Previous literature has emphasized the importance of knowledge and early recognition of warning signs during pregnancy and postpartum to reduce maternal mortality [37,38]. In particular, low husband involvement and lack of recognition of critical signs such as hemorrhage highlight a significant gap in education and communication that needs to be addressed [37,38]. This is crucial, as a delay in recognizing the seriousness of the situation may contribute to the identified "three delays" in maternal health care: delay in deciding to seek care, delay in getting to a health facility, and delay in receiving appropriate care once there [34,38].
In addition, research suggests that companion and community training could be crucial for cases of postpartum hemorrhage [38]. This highlights the need for public health policies and education programs focusing on the general population. Community education should include information on warning signs and the importance of seeking immediate medical attention, thus improving the responsiveness to obstetric emergencies.
Moving toward reducing maternal mortality requires a collective commitment to generate significant changes in health systems and community education, ensuring that all women have access to quality and timely care.
Limitations
This study has several limitations that should be considered when interpreting the results. The study sample was based on maternal mortality cases registered in a given period, which could generate a selection bias and limit the generalizability of the results to other populations or contexts. Data collection was based on interviews with family members and others, which could generate limitations regarding the quality and accuracy of the information collected. Although an attempt was made to control for some confounding variables, it may be possible that not all relevant variables affecting the relationship between the variables studied and maternal mortality were considered. In addition, the measurement of some variables, such as the cohabitation relationship, could be subjective and susceptible to measurement errors. Finally, the study did not establish causality between the variables studied and maternal mortality, which limits the interpretation of the results. These limitations suggest that the results should be interpreted cautiously and that future research should attempt to address these limitations to gain a complete understanding of maternal mortality.
Conclusions
This study highlights critical factors contributing to maternal mortality in Ica, Peru, such as the absence of a partner, a history of anemia, delays in access to medical care, and lack of knowledge of warning signs. These findings underscore the need for comprehensive strategies to improve access to health services and health education. Implementing targeted interventions and strengthening support networks can play a key role in reducing maternal mortality.

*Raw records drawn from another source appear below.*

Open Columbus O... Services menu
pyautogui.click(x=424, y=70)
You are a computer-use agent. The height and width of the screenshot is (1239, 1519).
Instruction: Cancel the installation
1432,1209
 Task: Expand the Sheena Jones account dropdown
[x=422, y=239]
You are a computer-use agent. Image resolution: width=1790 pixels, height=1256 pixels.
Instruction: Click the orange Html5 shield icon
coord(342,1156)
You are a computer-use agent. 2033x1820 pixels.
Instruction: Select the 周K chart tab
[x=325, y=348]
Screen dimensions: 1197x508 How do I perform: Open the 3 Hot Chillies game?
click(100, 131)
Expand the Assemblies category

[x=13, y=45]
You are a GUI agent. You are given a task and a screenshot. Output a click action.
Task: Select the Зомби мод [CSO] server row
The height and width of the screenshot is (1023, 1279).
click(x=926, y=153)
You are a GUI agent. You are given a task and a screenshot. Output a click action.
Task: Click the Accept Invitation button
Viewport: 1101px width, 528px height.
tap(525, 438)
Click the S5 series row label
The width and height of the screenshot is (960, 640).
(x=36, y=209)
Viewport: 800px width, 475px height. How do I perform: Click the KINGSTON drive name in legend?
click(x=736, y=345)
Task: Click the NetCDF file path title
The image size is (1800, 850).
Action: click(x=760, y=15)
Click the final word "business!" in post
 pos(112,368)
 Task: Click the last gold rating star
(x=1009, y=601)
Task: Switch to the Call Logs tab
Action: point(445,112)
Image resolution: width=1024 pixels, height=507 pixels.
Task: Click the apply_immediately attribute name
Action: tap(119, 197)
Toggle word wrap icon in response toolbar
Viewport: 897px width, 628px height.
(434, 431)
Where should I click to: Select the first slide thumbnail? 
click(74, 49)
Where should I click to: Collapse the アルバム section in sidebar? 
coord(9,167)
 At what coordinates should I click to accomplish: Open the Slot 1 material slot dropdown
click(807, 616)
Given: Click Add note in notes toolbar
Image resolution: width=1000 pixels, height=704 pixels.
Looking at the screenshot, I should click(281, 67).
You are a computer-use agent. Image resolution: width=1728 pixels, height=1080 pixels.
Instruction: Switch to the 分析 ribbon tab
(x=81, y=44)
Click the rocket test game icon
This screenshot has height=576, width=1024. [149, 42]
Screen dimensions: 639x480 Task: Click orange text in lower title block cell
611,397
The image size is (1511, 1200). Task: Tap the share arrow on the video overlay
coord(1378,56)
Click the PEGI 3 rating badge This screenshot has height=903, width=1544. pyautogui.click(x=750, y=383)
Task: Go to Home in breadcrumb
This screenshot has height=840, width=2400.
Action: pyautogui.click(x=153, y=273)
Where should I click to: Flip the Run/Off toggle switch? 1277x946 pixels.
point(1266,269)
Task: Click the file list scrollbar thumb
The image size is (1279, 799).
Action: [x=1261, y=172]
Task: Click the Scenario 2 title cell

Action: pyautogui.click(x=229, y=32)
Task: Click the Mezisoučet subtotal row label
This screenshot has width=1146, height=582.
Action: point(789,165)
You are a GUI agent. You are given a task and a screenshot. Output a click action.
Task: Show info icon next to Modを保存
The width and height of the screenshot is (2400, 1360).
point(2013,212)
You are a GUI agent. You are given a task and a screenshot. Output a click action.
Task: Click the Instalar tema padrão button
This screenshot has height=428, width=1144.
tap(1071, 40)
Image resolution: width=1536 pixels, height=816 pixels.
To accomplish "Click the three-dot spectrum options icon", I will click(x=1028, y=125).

Close collaboration between the Peruvian Ministry of Health and regional governments is essential to reduce preventable maternal mortality. This collaboration should focus on increasing the coverage and quality of prenatal care, improving maternal health awareness, providing accessible 24-hour transportation for patients with obstetric complications, and ensuring that provincial hospitals are prepared to diagnose and manage pregnancy-related complications rapidly.
In addition, more research is needed to identify other underlying factors that could contribute to preventing maternal mortality. This will enable the development of more effective and targeted strategies. A multifaceted approach, including education, infrastructure, and training of health personnel, is essential to create a safe maternal environment and move toward the goal of eliminating preventable maternal mortality in the region and beyond.